On Wed, Apr 7, 2021 at 1:46 PM Sonam Mandal <soman...@linkedin.com> wrote:

> Hi Till and Dhanesh,
>
> Thanks for the insights into both on how to check that this kicks in and
> on the expected behavior. My understanding too was that if multiple TMs are
> used for the job, any TMs that don’t go down can take advantage of local
> recovery.
>
> Do you have any insights on a good minimum state size we should experiment
> with to check recovery time differences between the two modes?
>
> Thanks,
> Sonam
> ------------------------------
> *From:* dhanesh arole <davcdhane...@gmail.com>
> *Sent:* Wednesday, April 7, 2021 3:43:11 AM
> *To:* Till Rohrmann <trohrm...@apache.org>
> *Cc:* Sonam Mandal <soman...@linkedin.com>; Tzu-Li (Gordon) Tai <
> tzuli...@apache.org>; user@flink.apache.org <user@flink.apache.org>
> *Subject:* Re: How to know if task-local recovery kicked in for some
> nodes?
>
> Hi Till,
>
> You are right. To give you more context about our setup, we are running 1
> task slot per task manager and total number of task manager replicas equal
> to job parallelism. The issue actually exacerbates during rolling
> deployment of task managers as each TM goes offline and comes back online
> again after some time. So during bouncing of every TM pod somehow task
> allocation changes and finally job stabilises once all TMs are restarted.
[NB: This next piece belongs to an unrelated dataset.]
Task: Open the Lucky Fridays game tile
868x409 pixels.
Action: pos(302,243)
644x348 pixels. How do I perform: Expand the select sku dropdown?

> Maybe a proper blue green setup would allow us to make the best use of
> local recovery during restart of TMs. But during intermittent failures of
> one of the TMs local recovery works as expected on the other healthy TM
> instances ( I.e it does not download from remote ).
>
> On Wed, 7 Apr 2021 at 10:35 Till Rohrmann <trohrm...@apache.org> wrote:
>
> Hi Dhanesh,
>
> if some of the previously used TMs are still available, then Flink should
> try to redeploy tasks onto them also in case of a global failover. Only
> those tasks which have been executed on the lost TaskManager will need new
> slots and have to download the state from the remote storage.
>
> Cheers,
> Till
>
> On Tue, Apr 6, 2021 at 5:35 PM dhanesh arole <davcdhane...@gmail.com>
> wrote:
>
> Hi Sonam,
>
> We have a similar setup. What I have observed is, when the task manager
> pod gets killed and restarts again ( i.e. the entire task manager process
> restarts ) then local recovery doesn't happen. Task manager restore process
> actually downloads the latest completed checkpoint from the remote state
> handle even when the older localState data is available. This happens
> because with every run allocation-ids for tasks running on task manager
> change as task manager restart causes global job failure and restart.
>
> Local recovery - i.e task restore process using locally stored checkpoint
> data kicks in when the task manager process is alive but due to some other
> reason ( like timeout from sink or external dependency ) one of the tasks
> fails and the flink job gets restarted by the job manager.
>
> Please CMIIW
>
>
> -
> Dhanesh Arole
>
> On Tue, Apr 6, 2021 at 11:35 AM Till Rohrmann <trohrm...@apache.org>
> wrote:
>
> Hi Sonam,
>
> The easiest way to see whether local state has been used for recovery is
> the recovery time. Apart from that you can also look for "Found registered
> local state for checkpoint {} in subtask ({} - {} - {}" in the logs which
> is logged on debug. This indicates that the local state is available.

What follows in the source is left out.